Lung cancer is one of the more prevalent cancers, while non-small cell lung cancer accounts for 80% of all lung cancers. Currently, the traditional chemotherapy method for the non-small cell lung cancer generally adopts crizotinib, and part of patients are insensitive to the crizotinib. The etanertinib is still effective in patients who have failed the chemotherapy of crizotinib. The Alletinib is an innovative drug invented by Chugai pharmaceutical, a division of Roche pharmaceutical, has been qualified as a U.S. FDA breakthrough therapeutic drug, is rapidly approved as a new oral anti-lung cancer drug, and is used for treating advanced (metastatic) non-small cell lung cancer (NSCLC) with ALK gene mutation or treating crizotinib-resistant patients.

6-bromo-7-methoxy-1, 1-dimethyl-3, 4-dihydronaphthalene-2 (1H) -one is used as a key intermediate for synthesizing the alendronic acid. In the prior art, the main synthesis method is, for example, that 2- (4-ethyl-3-iodo) phenyl-2-methylpropanoic acid is used as a starting material, and methoxy group is introduced, brominated and cyclized to generate the compound disclosed in US2013/143877A 1. As the raw material 2- (4-ethyl-3-iodine) phenyl-2-methylpropanoic acid is not industrially produced, the cost is high, the comprehensive yield is only 35-40%, and the industrial production is not facilitated.
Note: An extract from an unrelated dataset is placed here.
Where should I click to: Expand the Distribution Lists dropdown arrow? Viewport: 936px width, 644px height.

In order to overcome the defects of the prior art, the application provides a brand new synthesis method, the method selects 2- (4-hydroxy-5-methoxy-2-propyl phenyl) acetic acid as a raw material, the raw material is easy to obtain, the industrial production is facilitated, the chemical purity of the product can reach more than 98.150%, the yield can reach more than 90.73%, and the method has good industrial prospect.

Disclosure of Invention

The invention aims to provide an erlotinib intermediate, a synthesis method thereof and an intermediate, so as to improve the purity and yield of a product.
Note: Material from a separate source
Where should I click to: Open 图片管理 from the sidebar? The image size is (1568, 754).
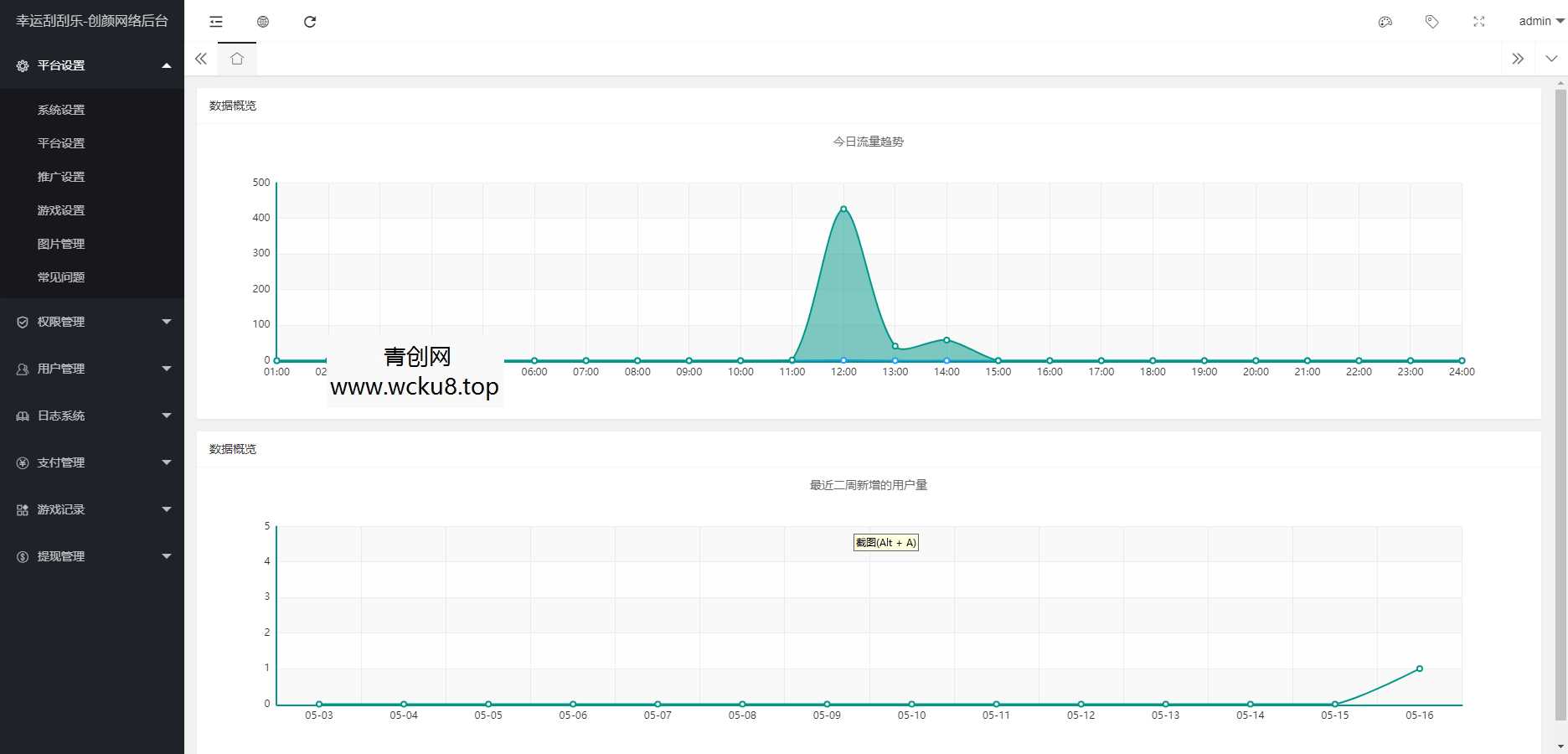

In order to solve the technical problem, the invention provides a synthesis method of 6-bromo-7-methoxy-1, 1-dimethyl-3, 4-dihydronaphthalene-2 (1H) -ketone, which comprises the following steps: two reactions carried out one after the other; removing methanol by rotary evaporation; and drying to obtain the 6-bromo-7-methoxy-1, 1-dimethyl-3, 4-dihydronaphthalen-2 (1H) -one; wherein the first reaction is to prepare an intermediate by 2- (4-hydroxy-5-methoxy-2-propylphenyl) acetic acid, paraformaldehyde, (1S) - (+) -10-camphorsulfonic acid and anhydrous methanol; and (4) secondary reaction, namely mixing the intermediate with Triton B, methyl iodide and hydrogen bromide to react.

Further, the reaction formula of the first reaction is as follows:

further, the molar ratio of the 2- (4-hydroxy-5-methoxy-2-propylphenyl) acetic acid, the paraformaldehyde, and the (1S) - (+) -10-camphorsulfonic acid is 1: 1-1.2: 1.5-2.

Further, the primary reaction comprises: adding the 2- (4-hydroxy-5-methoxy-2-propylphenyl) acetic acid, paraformaldehyde, (1S) - (+) -10-camphorsulfonic acid and anhydrous methanol to a single-neck round bottom flask to form a reaction mixture; placing the reaction mixture in a preheated oil bath, and heating and reacting under stirring; cooled to room temperature for filtration through buchner funnel, celite pad; washing with anhydrous methanol to remove insoluble solids; and drying to obtain the intermediate.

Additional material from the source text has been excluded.